Infj and Infp
Essay Preview: Infj and Infp
Report this essay
I am an INFJ and INFP. Both are found in only one percent of the population. The I stands for introverted, which means I am refreshed by being by myself. The N means that I follow my intuition and gut feelings. The F means that I see in shades of grey and feeling is the distinction between intuitives. The J and P mean that I am judgmental and I am perceptive. The personality tests matched my personality fairly accurately, with the INFJ being more accurate.
INFJS focus on possibilities. I am always thinking about the future and what “could” be. Like the INFJ I also contribute to the welfare of others and I really genuinely care about my friends, family, and classmates. Because I have such a complicated personality I am able to understand other complex people, and help my friends and family with problems in their lives. Due to my strong empathetic abilities I often have a sense of a persons emotions, sometimes even before they feel them. I am pretty reserved with my friends and am pretty hard to get to know, as well as the fact that I am easily hurt by others. When my friends are happy, sad, angry, or even sick, I am strongly affected by these emotions and I often take them on and feel their pain. Before I even come to truly know a person, I can tell whether they are good or bad. When it comes to being a leader, it is not always visible that I am leading, however, I quietly exert my influence behind the scenes.
Due to the fact that I am kind of quiet and complicated, I am hard to get to know. In fact, I am sometimes even puzzled by myself, and new sides of me appear all of the time! I am pretty reserved when it comes to my emotions, and I dont share these except with my really close friends.
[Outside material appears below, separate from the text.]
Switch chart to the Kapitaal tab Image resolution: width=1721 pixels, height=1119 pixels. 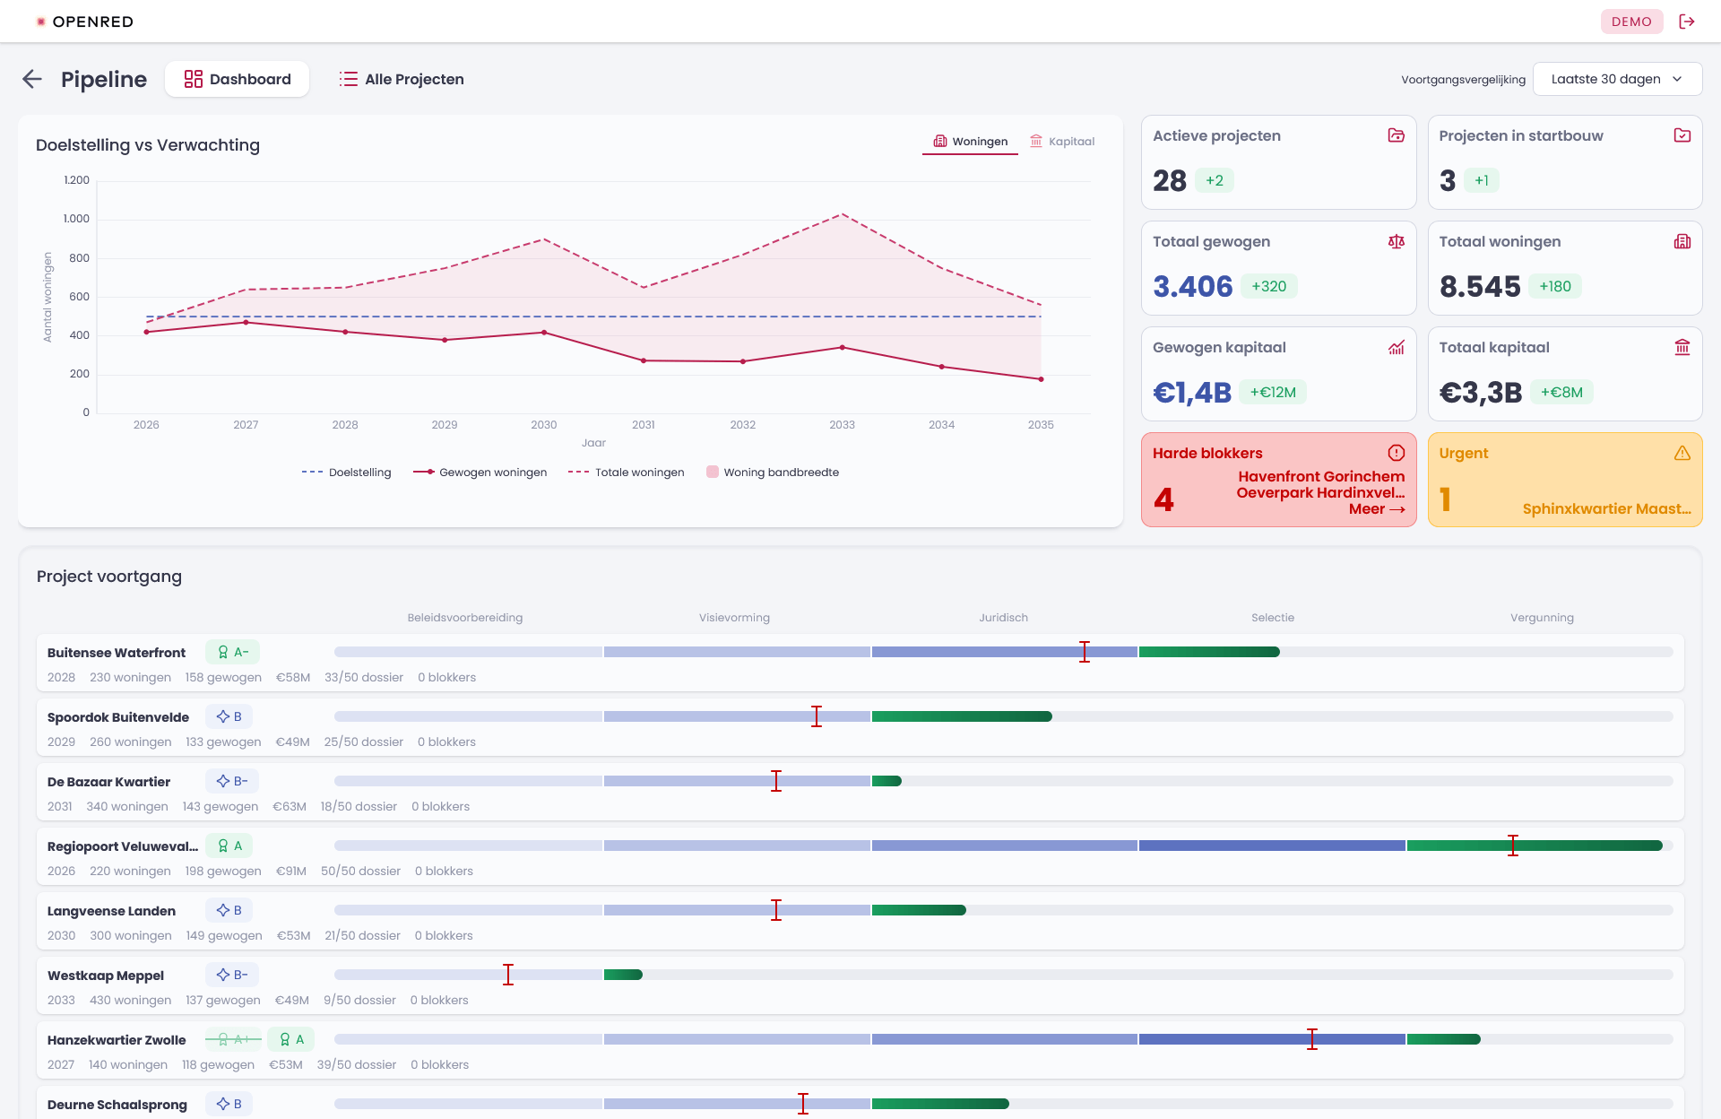pos(1062,142)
Unfortunately, I am also pretty sensitive as well so people can easily hurt me. I absolutely hate conflict, so I try to always agree with others when possible. I like to please other people and contribute my best efforts to situations. In terms of artistic ability, I have a pretty crazy imagination which allows me to compose music, poems, plays, and novels. I am also fairly poetic. I was amazed when it suggested I would select liberal arts as a major because this is what I planned on going into anyways, particularly a psychiatrist or psychologist because I feel like I can relate so well to people, or a writer due to my unusual degree of imagery, elegant complex written communication, metaphor, and talent for language especially in describing things in a personalized way.
Hence, the INFJ article described me scary accurately and helped me to hone in on my personal talents and setbacks and use them to live my life in a more seizing type of manner. It has allowed me to accept who I am because this is unlikely to change, and appreciate the positive and negative qualities that have made me who I am.